Please stop. I'm sorry.

The man threw his axe aside and dropped to his knees to beat the woman's face with his fists. Five times. Ten. A dozen. A hundred, and when he was finished her face was a swollen ruin.

He tore aside her blouse and layer after layer of undergarments beneath, all of them wet and red. When he reached the flesh hidden beneath, it was scored with flowing bloody trenches.

She was still alive. The woman slowly closed and opened one eye, the other was gummed shut with blood.

The man thrust his hands and arms into the woman's belly and tore at what he found inside. Her intestines and viscera were like ropes and he tugged and pulled them out and threw them aside, and stabbed his arms deep inside again.

When he was finished her belly lay open like a bright red flower, and her bones showed, and her innards lay in a horrible, grotesque mound. He seemed to pant, exhausted, but slowly climbed to his feet, a ghoul in scarlet. He wiped his hands on the green and yellow velvet sofa, but only smeared the blood that had spattered there. He bent to pick up his axe and walked away to the left, out of view.

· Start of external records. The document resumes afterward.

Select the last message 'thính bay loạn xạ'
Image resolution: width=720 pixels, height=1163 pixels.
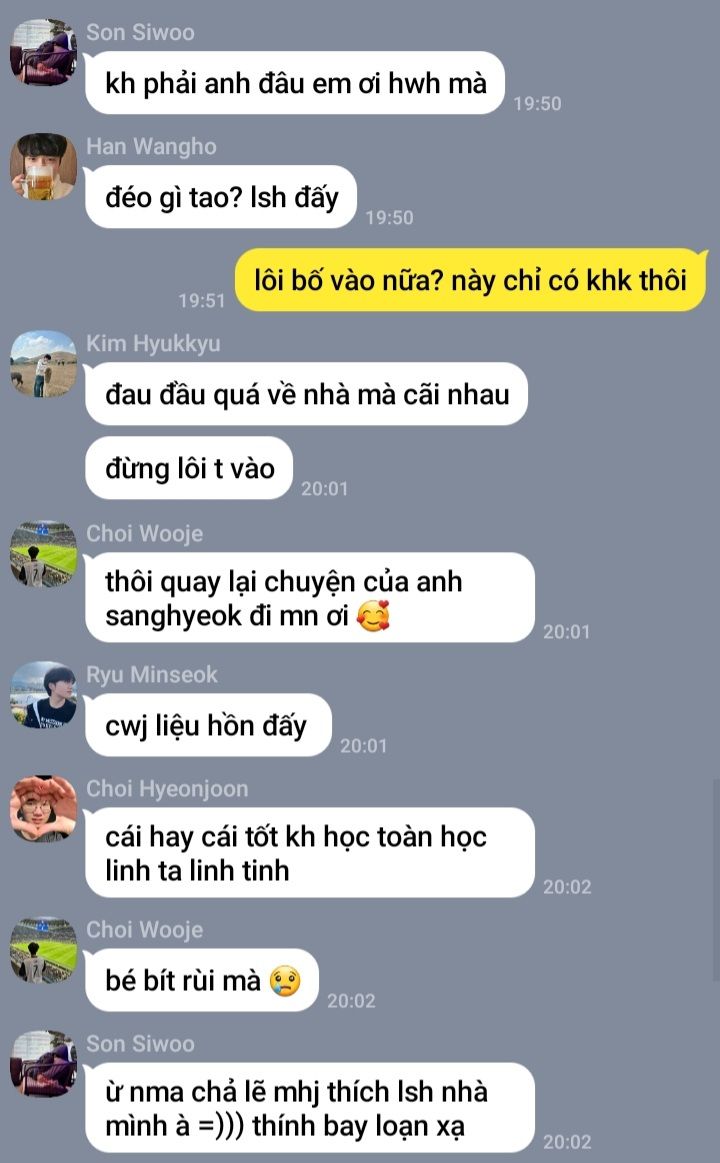[x=309, y=1108]
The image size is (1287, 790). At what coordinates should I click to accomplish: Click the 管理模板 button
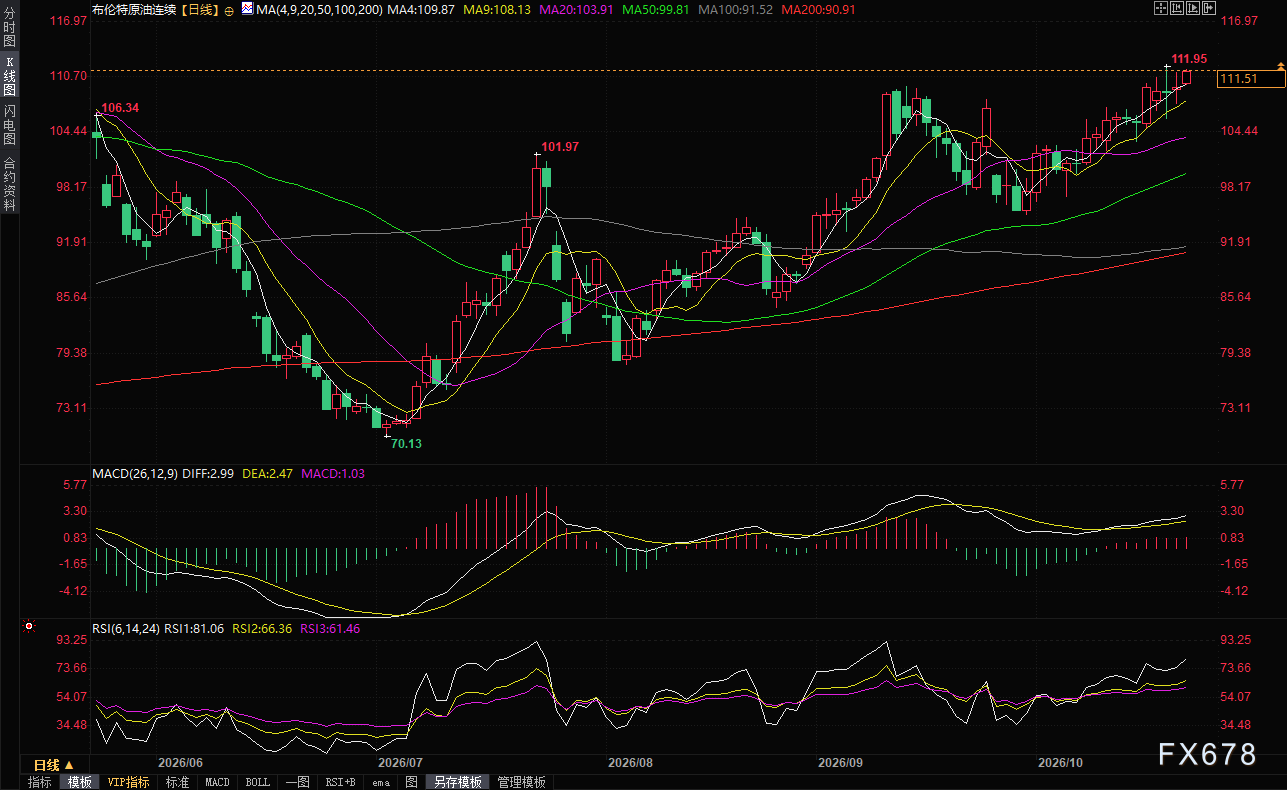tap(521, 782)

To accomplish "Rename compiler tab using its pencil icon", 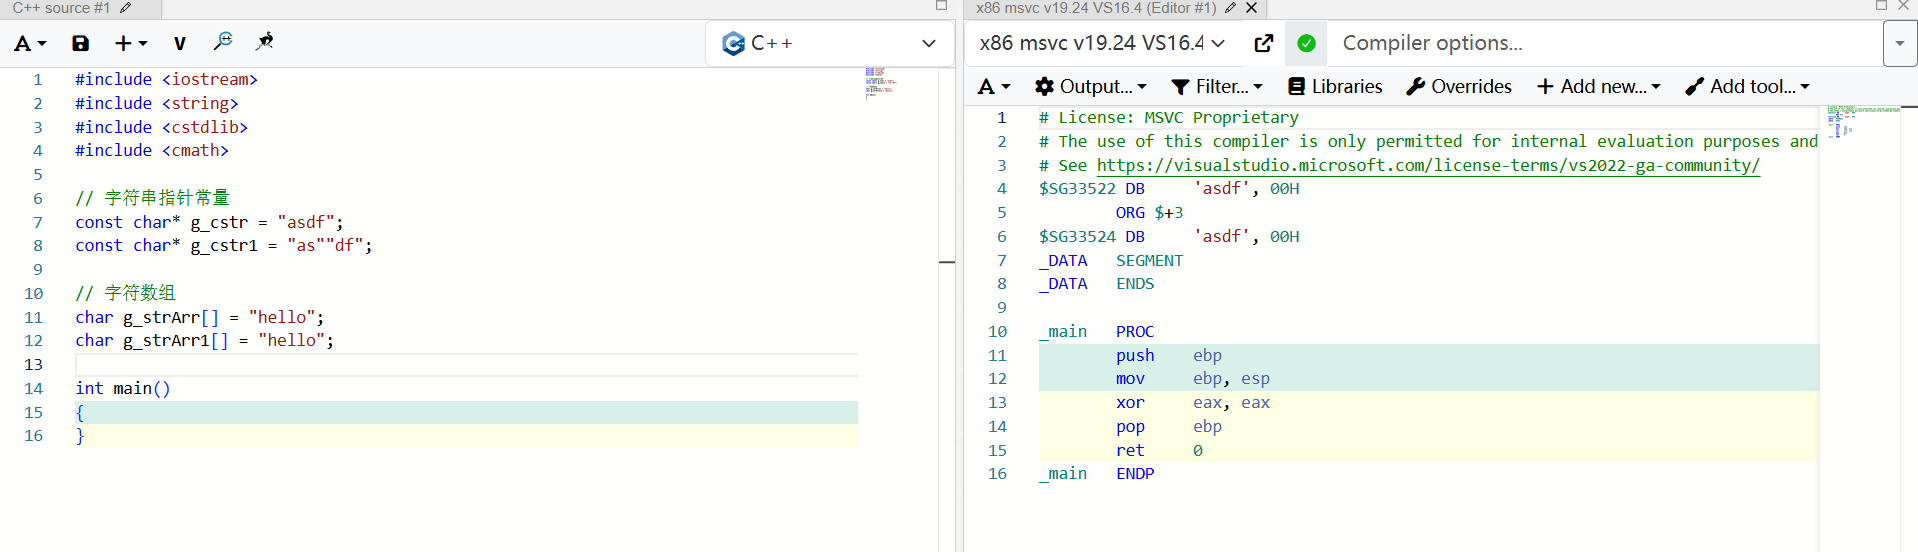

Dimly, in the back of Augusta's mind, she realized she should have thrown up at the sight of it all. She felt oddly calm, almost peaceful.

The Blue Lady was still sobbing into her handkerchief, but when Augusta turned to look, she was gone. But her sobs still resounded through the air. Augusta felt dazed, as if waking up from a fitful sleep. She felt she needed to look at the paintings again, and when she did they had changed yet again. Together, the three of them now depicted nothing more than a fancy parlor. There was no blood, and no hideously mutilated woman on the floor.

Something was different, though... Standing close enough to touch the paintings, Augusta reached out and couldn't bring herself to be surprised when her hand passed through empty air beyond the gilt frames. These were no longer paintings, but openings. The room beyond was quiet, still, and dim.

The dining saloon of the Little Baroness was gone and in its place, blackness. She stood on a tiny patch of parquet floor, its edges broken off in a stairstep pattern as though every wooden square beyond the remaining few had fallen away. Before her was the green wall with its gilt frames and gold sconces. The rest was a blackness pierced by unfamiliar constellations and milky swirling galaxies. The Blue Lady's sobs sounded as though they were coming from under water.

There seemed to be nothing more to do but step through the empty frames and into the fancy parlor. When she did, clambering through the central frame, she felt the vertigo sweep over her and lost her balance. She dropped her shovel and it seemed that it fell a very long way before it hit the parlor carpet with a thud. And when she tumbled forward, it seemed she fell a very long way as well before landing on the green and yellow velvet sofa.

It was surprisingly soft, and she wanted to close her eyes until the dizziness went away.